Terrorist Tradecraft—Impersonation: Use of Uniforms and Credentials
- 1 page
- January 18, 2013
(U//FOUO) Impersonation by assuming the identity, behavior, or appearance of first responders can allow terrorists access to restricted or secure locations, including the scene of emergencies when unchallenged. This access can allow terrorists the ability to conduct pre-operational surveillance or carry out a primary attack or a secondary attack against first responders. The method of impersonation may not be limited to the use of uniforms, clothing, badges and identification; civilian vehicles may be accessorized to appear as legitimate emergency vehicles.
(U//FOUO) Terrorists overseas have used uniforms and identification—such as name plates, badges, rank insignia, unit identification—belonging to military, law enforcement, and emergency services personnel. These items can be purchased, forged, or stolen.
— (U) In July 2011, Anders Breivik wore a police uniform and displayed false identification to gain unauthorized access to the Utoya Island youth camp in Norway where he opened fire on the camp population.
— (U) In May 2011, a suicide bomber in a police uniform successfully detonated an explosive device, killing six people, after gaining access to a closed meeting at a government building in Afghanistan.
(U//FOUO) Accounting for apparatus, equipment, gear, and credentials and securing access to facilities are the first steps in preventing the impersonation of first responders.
(U//FOUO) Mitigating the risk of first responder impersonation:
— (U//FOUO) Secure station or facility entrance and exit points, including apparatus bay doors.
— (U//FOUO) Limit or lock unattended emergency apparatus.
— (U//FOUO) On a daily basis, account for equipment and response gear; implement a policy for reporting lost or stolen items, including relevant privately purchased personal equipment.
— (U//FOUO) Keep member credentials current, collect or recover credentials from departing members, and establish a reporting policy for any lost or stolen credentials, including online credentials.

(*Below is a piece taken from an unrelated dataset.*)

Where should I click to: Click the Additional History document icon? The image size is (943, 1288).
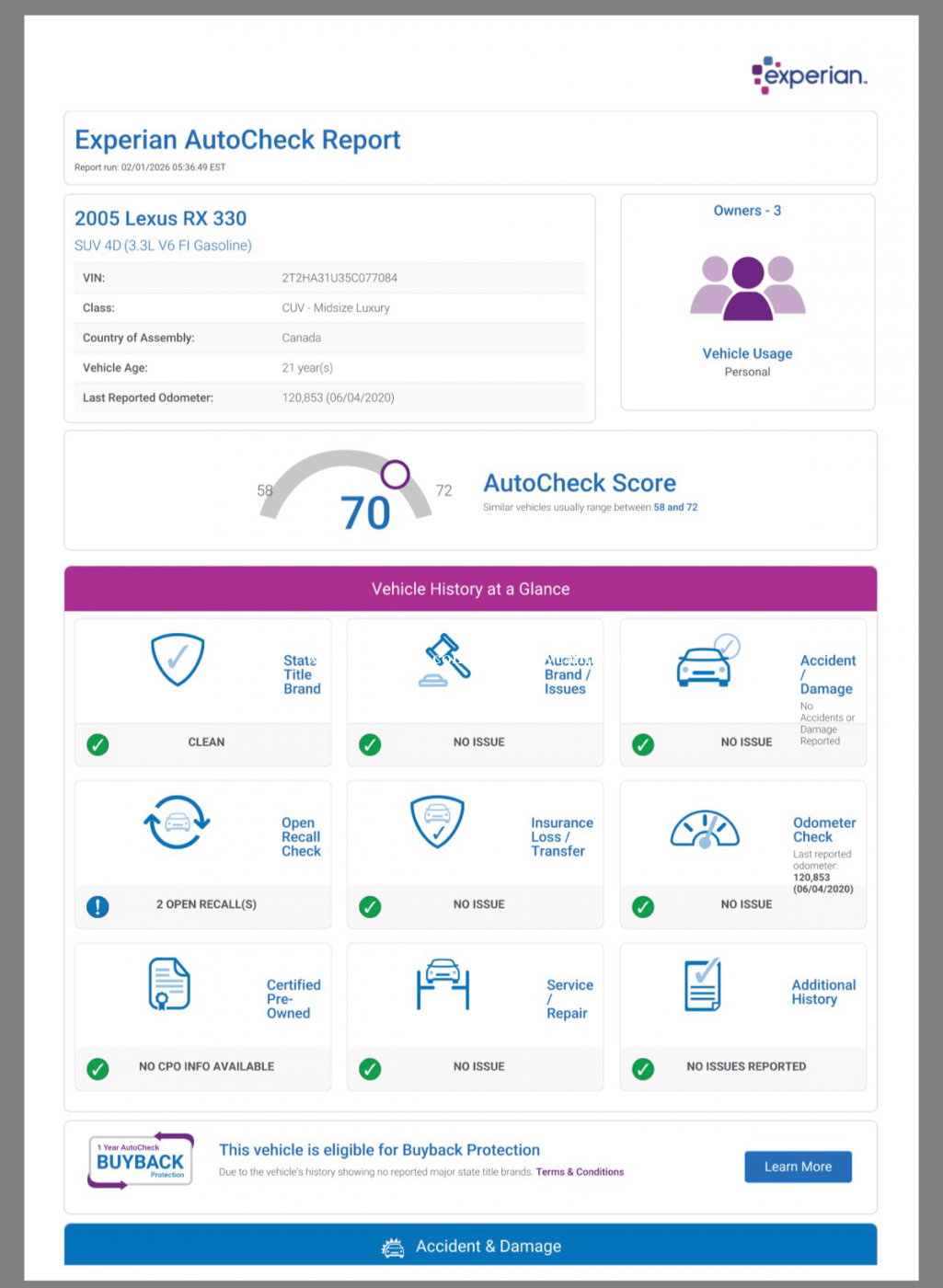pos(703,984)
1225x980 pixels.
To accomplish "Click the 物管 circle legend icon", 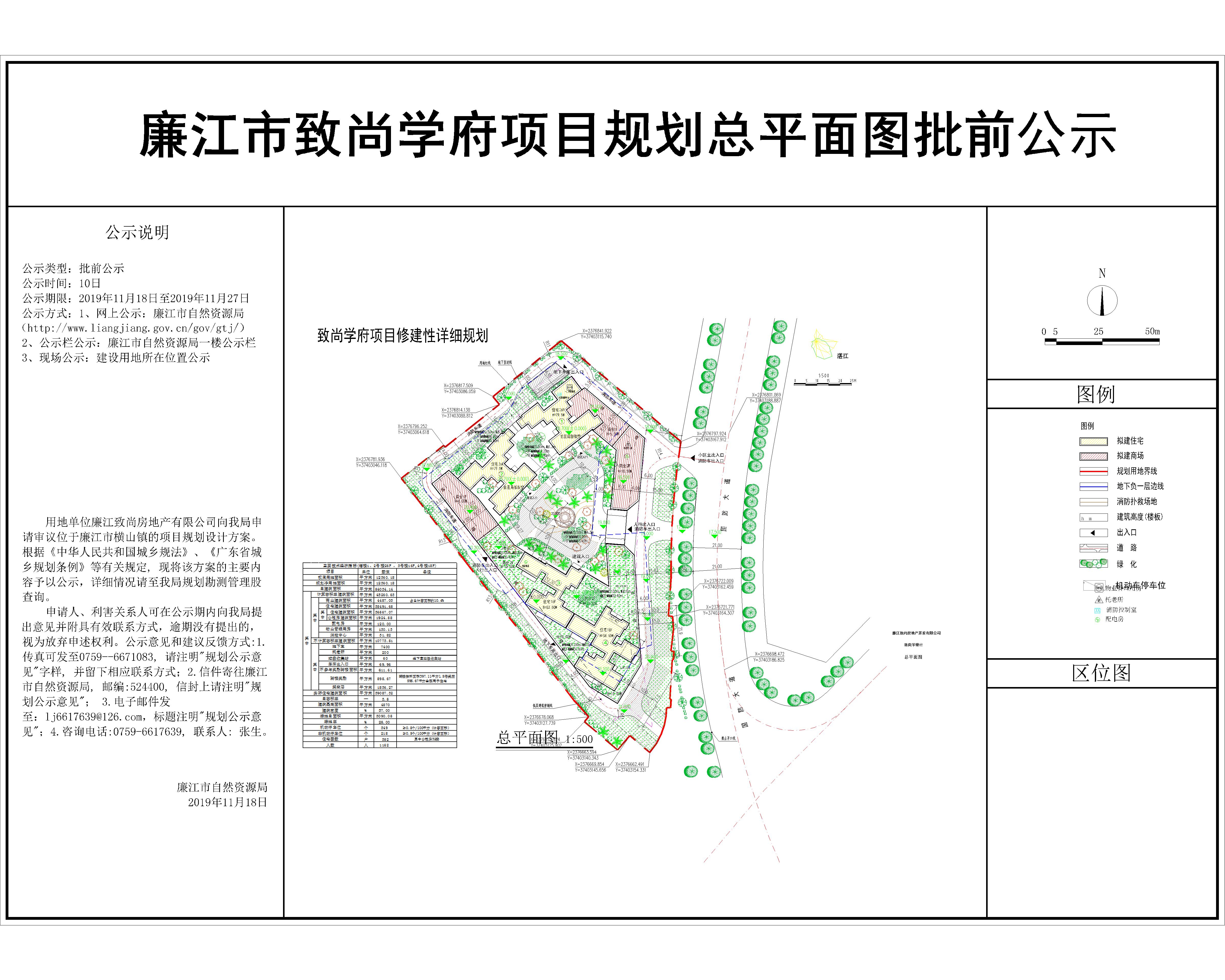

— (U//FOUO) Establish a policy to control the sale of “branded” items, including department or station patches, tee-shirts, and jackets.
— (U//FOUO) Stay current on the “branding” of uniforms and equipment used by neighboring jurisdictions and mutual aid companies.
— (U//FOUO) Report, track, and investigate all stolen items in the region.
(U//FOUO) Possible indicators of first responder impersonation:
— (U//FOUO) Outdated, incorrect, or incomplete uniform, protective gear, or credentials.
— (U//FOUO) Driver of emergency vehicle not knowledgeable about area of responsibility or service.